Recognizing that R&T generates practical benefits only when the results are applied in practice, DOT modal agencies work in appropriate and different ways with their constituents to facilitate the commercialization and deployment of promising innovations. FHWA studies have estimated that technology applications and transfer for the highway community require at least the same amount of resources as were required by the initial technology research. Consequently, a significant portion of the FHWA's R&T budget is devoted to technology development and transfer, as well as to programs for implementing new technologies. Research for this report indicates that if DOT decides to accelerate infrastructure-related R&T innovation activities, parallel efforts will be needed to foster the implementation of the innovations. Promising ways to enhance the effectiveness of technology transfer include identifying champions who can work with lead states to ensure successful demonstrations, providing documentation of the effectiveness of new technologies, and fostering peer-to-peer information exchanges. To facilitate deployment, new ways of partnering between the public and private sectors and providing incentives for innovation adoption would be useful.

Focusing R&T for Infrastructure Renewal and Preservation

This review of DOT R&T has indicated a Department-wide dedication to the value of R&T consistent with the mission and purpose of each modal organization. However, for many institutional reasons, the potential cross-modal synergies of the resources the Department devotes to R&T programs have not yet been realized. A notable exception is the ITS Joint Program Office which, after several years of effort, has succeeded in providing a focus for ITS technologies for highway use and traffic operations, and for transit vehicles and operators. JPO is sponsoring the development of programs that include highway, transit, railroad, and maritime interests, as well as intermodal issues.

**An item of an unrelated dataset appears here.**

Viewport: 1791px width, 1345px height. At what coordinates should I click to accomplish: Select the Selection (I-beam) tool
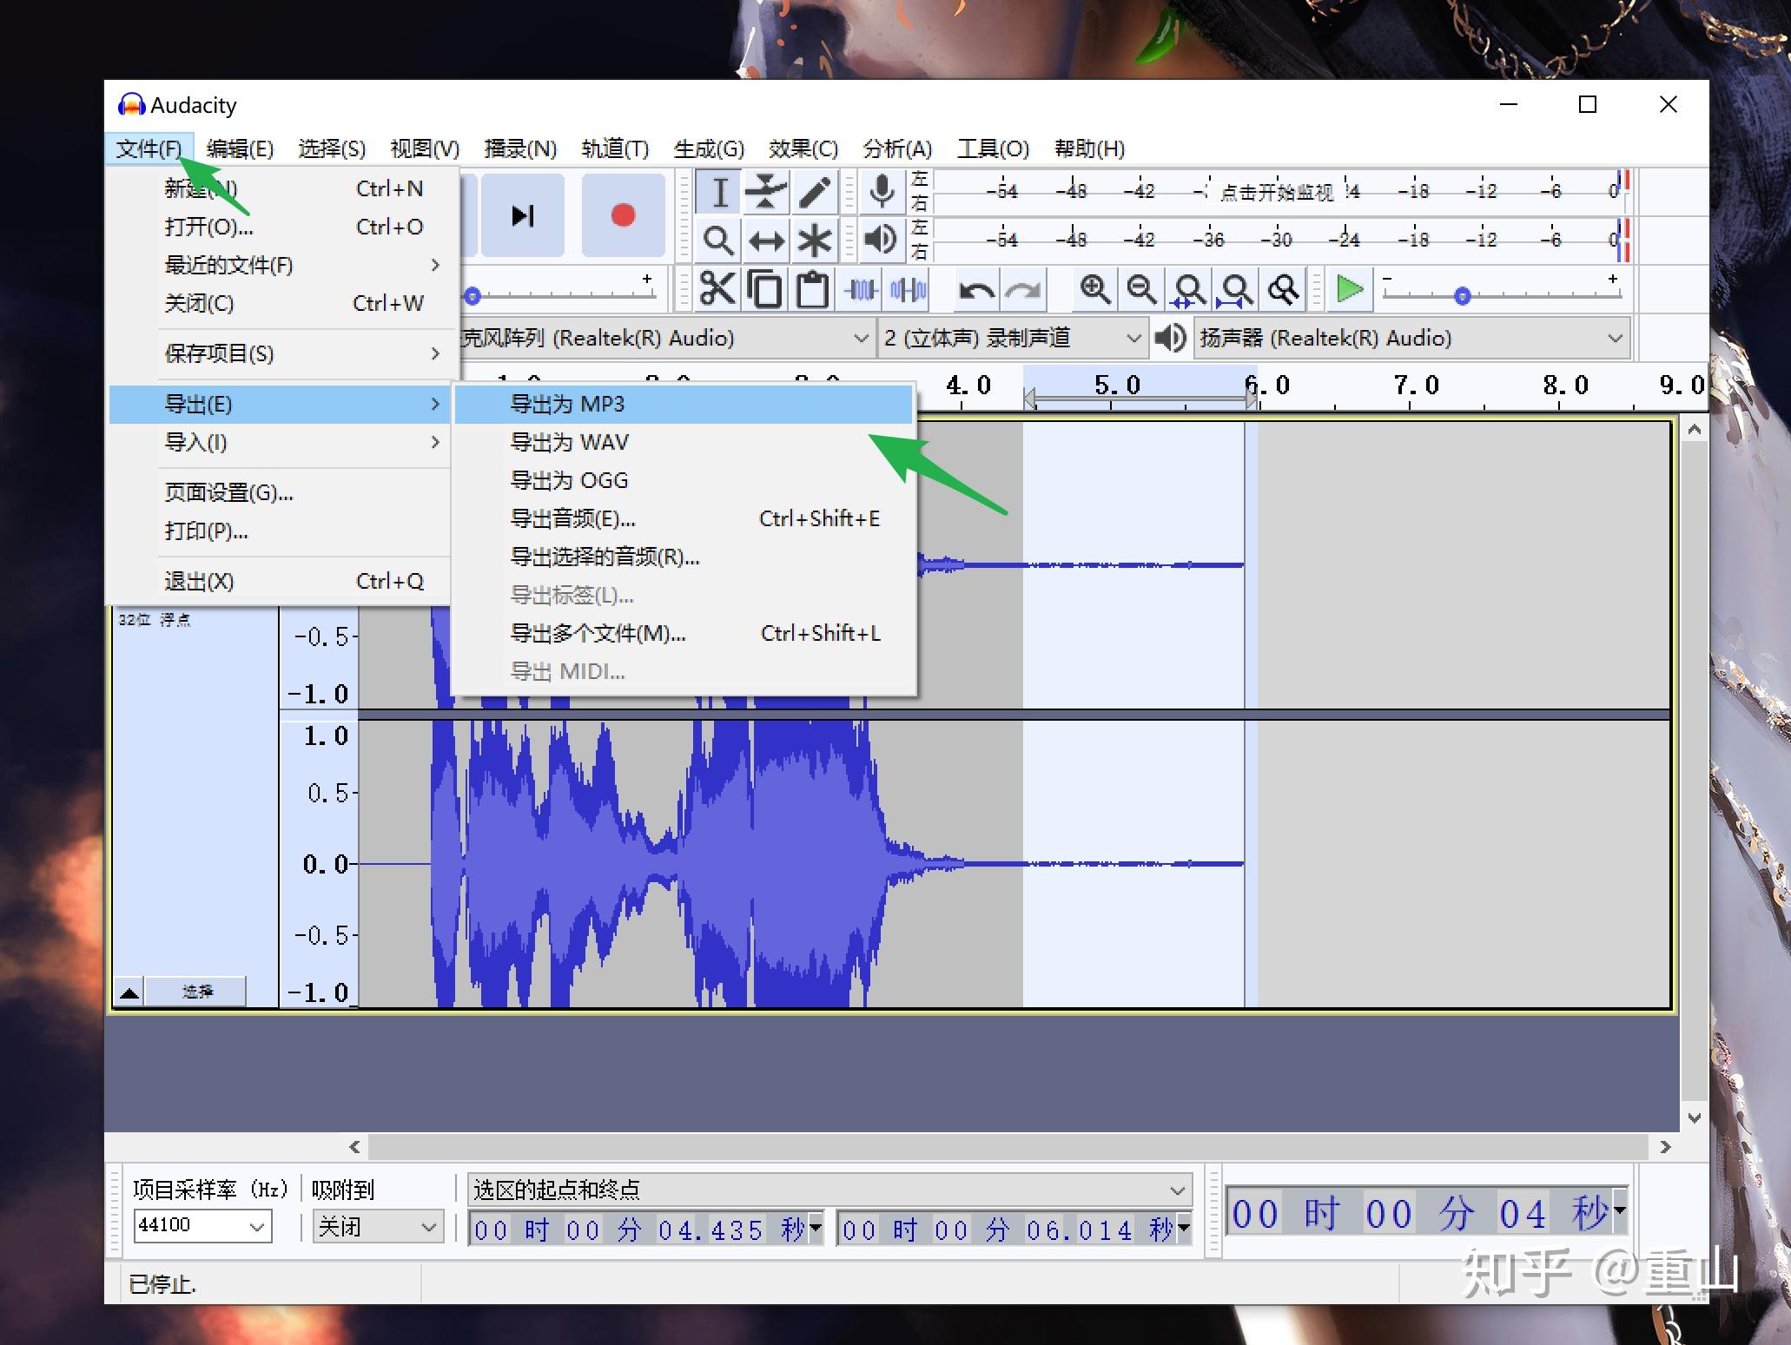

A similar, coordinated Department-wide R&T effort could focus on harnessing the benefits of these and other useful technologies, as well as advanced materials, and applying them to infrastructure condition monitoring, maintenance, and rapid renewal. FHWA’s current infrastructure-related R&T programs provide a platform on which to build a broader Departmental effort. The Department could also focus efforts to seek cross-modal applications, explore and implement cross-modal synergies, and facilitate transfers of technology applications across modes. To meet the Department's goal of improving intermodal linkages, some joint efforts among highway, port, airport, transit and rail research groups for surface transport infrastructure technology development and applications seem to be warranted. In addition, the Department may choose to initiate cooperative interagency R&T programs to realize technology benefits from other Federal agencies.

To accomplish all this successfully, the DOT may want to consider establishing a center or focal point for infrastructure preservation that would concentrate on issues associated with physical infrastructure monitoring, maintenance, and rapid renewal. This center could track progress against benchmark goals, established by consensus among R&T experts. These goals might include such items as increasing estimated pavement life by 10 years across the states; reducing time required for maintenance, construction, and reconstruction by a reasonable percentage; and reducing or eliminating user time lost through reconstruction. Having identified the importance of benchmarks, it is only fair to reiterate that gains in infrastructure condition from new technologies become apparent only over time. The challenge of fitting physical infrastructure-related R&T programs into the framework of the Government Performance and Results Act is readily acknowledged.